▸ Collected data entries
——————————

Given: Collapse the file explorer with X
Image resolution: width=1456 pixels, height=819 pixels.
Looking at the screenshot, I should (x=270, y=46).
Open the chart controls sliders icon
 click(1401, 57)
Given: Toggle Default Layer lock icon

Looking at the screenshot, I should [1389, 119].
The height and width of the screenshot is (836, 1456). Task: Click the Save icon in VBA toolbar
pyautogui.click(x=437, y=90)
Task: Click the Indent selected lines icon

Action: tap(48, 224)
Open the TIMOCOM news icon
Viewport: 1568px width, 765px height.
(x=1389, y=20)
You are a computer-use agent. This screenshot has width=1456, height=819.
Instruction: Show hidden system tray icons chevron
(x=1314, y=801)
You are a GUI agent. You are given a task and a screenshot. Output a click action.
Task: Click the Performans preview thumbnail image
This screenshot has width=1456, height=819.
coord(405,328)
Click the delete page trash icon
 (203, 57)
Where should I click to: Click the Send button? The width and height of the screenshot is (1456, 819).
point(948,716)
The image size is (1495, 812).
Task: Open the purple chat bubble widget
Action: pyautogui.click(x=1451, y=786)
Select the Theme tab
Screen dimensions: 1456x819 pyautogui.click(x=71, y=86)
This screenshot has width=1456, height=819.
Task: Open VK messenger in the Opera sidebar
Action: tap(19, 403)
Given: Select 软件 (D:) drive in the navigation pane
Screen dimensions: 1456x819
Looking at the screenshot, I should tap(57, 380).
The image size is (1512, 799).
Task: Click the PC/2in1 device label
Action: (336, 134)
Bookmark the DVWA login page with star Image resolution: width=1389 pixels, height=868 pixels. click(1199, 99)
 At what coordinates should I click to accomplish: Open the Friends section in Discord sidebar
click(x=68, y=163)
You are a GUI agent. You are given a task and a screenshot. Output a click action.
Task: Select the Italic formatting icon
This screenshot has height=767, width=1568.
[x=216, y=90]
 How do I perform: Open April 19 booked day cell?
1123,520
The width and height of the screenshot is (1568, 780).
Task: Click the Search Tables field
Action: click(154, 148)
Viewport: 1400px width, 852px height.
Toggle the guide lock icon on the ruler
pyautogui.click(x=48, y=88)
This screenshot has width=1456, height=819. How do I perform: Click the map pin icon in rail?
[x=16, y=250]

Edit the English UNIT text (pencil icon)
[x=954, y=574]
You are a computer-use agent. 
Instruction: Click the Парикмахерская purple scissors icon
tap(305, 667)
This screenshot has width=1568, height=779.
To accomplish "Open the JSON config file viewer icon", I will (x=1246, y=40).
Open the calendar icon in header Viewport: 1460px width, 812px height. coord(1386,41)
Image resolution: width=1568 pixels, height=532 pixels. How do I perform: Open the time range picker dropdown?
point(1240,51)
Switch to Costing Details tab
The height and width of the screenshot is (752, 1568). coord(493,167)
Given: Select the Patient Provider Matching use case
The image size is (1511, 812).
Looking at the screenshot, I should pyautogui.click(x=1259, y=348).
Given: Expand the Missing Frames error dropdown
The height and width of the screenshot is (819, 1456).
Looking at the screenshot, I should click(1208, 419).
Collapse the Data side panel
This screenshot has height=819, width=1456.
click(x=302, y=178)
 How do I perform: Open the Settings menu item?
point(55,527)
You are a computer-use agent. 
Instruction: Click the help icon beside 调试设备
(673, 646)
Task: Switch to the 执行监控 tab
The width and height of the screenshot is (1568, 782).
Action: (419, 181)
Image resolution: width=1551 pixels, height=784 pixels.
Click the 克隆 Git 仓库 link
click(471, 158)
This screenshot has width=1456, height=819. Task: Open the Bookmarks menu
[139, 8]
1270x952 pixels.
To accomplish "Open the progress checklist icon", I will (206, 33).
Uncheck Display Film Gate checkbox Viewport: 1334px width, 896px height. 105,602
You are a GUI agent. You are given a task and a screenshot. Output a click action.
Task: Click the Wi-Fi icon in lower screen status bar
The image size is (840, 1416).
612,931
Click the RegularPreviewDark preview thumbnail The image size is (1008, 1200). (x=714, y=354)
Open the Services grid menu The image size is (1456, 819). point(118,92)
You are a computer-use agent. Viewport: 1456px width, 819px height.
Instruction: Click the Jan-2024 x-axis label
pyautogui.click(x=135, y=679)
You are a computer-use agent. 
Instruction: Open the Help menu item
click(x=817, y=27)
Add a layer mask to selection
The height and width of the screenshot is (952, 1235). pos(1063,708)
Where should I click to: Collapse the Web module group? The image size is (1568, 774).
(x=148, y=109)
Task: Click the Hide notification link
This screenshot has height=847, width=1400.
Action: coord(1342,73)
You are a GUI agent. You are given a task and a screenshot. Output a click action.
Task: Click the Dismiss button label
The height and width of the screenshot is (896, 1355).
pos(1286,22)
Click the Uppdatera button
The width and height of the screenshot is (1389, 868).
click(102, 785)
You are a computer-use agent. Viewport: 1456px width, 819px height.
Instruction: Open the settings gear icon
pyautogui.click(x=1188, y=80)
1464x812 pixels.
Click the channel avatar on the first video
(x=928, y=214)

——————————

▸ ACTIVITY
Scan the records above for lines with the word "preview", then say how many there are, giving the number alone.

▸ OUTPUT OF THE TASK
2